おとーーしゃんっ!おかさぁん!あっちーーあっちー!!!!

今日は、ほのちゃん何歳なんだっけ?

にー!、にさい!

娘が誇らしげにわたしたちそう言ったのは午前8:00前後。

その時から既に、わたしの胃腸から細い隙間風のような音が鳴っていた。

知ってはいたが、気づかない振り。我が子の成長に満足しながら、欠けたマグカップを口元にはこぶ。

アッー。

幸せの吐息が大気に解放される。この幸せという言葉が、すでに自分の持っている幸せには追従していない。なぜであろうか?それはわたしが真の、本物の幸せに辿り着いたからではない。

むしろ、真の幸せというものがこの世にありふれたものであり、何処にでもあって、何処にもなく、それが自分の目的思考や焦りとは無関係であること。娘を見ているとそういう気分にさせてくれた。
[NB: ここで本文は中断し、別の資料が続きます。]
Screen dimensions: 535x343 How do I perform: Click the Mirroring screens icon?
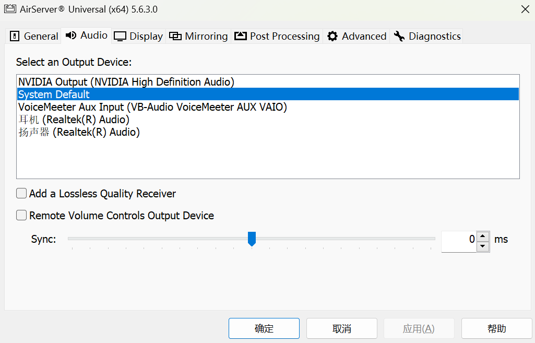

と、陳腐な幸福論を嘯くも、わたしの哀れな胃腸は娘の誕生日にかかわらず何食わぬ顔で火を吹きながら、突然着火。たけり燃え盛り、笑顔の娘、可哀想な父親は布団の中に横になった。

アッー。

わたしの肛門はなにか、締まりの悪い巾着袋のようだ。37.8,38.5。発熱はそんなでもないがコロナ罹患よりもきつい。倦怠という二文字が頭の中を右往左往、倦怠、倦怠、ケンタッキー。無理にケンタッキーに繋げて鬱蒼とした森の中から交通量のある明るみに出たが、3秒後、北米での現行プロジェクトが頭をよぎりそのまま乱暴なタンクローリーの下敷きとなった。

この全身の気怠さを。

天真爛漫なほのちゃんの声がリビングから締め切った寝室に常時漏れてくるが、打ち負かすことができない。
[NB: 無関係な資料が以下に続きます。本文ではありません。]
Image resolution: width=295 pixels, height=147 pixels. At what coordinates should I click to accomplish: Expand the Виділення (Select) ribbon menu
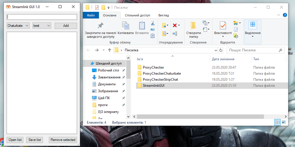253,32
我が娘よ、わたしを胃腸炎の苦しみから救ってくれないか!お前は2歳なのだろう!!2歳であれば。

わたしはなんとなくXをみた。

スマホ依存である。

港区在住ラウンジ嬢が麻布の寿司屋で大将をキレさせて、その様子をスマホで撮影して拡散したという内容だった。ネット上では、総じて寿司屋の大将は同情的な眼差しを向けられており、snsに自分が発端で大将から怒りを引き出したのに、ここまで被害者ヅラした投稿をできるなという意見が多数を占めているようだった。

携帯を脇に置いて目をつむった。デジタルデトックス、デジタルデトックス。

デジタルデトックスなるものは、有害な情報を仕入れることに疲れた人たちが、何故だか仕入れてしまういらぬ情報と一定の距離を置く為の方便であるように。
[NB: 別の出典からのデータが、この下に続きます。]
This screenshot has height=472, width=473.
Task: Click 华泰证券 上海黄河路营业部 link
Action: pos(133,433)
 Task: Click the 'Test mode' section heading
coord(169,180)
あーわたしも、この倦怠と一定の距離を取りたいにもほどがあるが、自己デトックスなぞ幽体離脱的な芸当はわたしにはできない。

でも自分と一定の距離をとるというのは、よくよく考えると魂のようなものがぽわっも揮発していくようなもではないかもしれない。それは、小説のようなものを読むこと、自分を超えた存在を体験して知覚すること、かもしれない。

そして、書くというこのわたしのライフワークは、この自分との距離を確認することに意義があることに気づいた。

人とひととの距離、自分との距離、それに絶対はないことが世の中の恐ろしさの一つだと思う。だから間違いを犯す。娘はトンデモない速度で成長している。速攻2歳になった。

常に同じ距離感はあり得ないはずであるし、それを日々丁寧に確認し、観察することが肝要であろう。がんばれ私。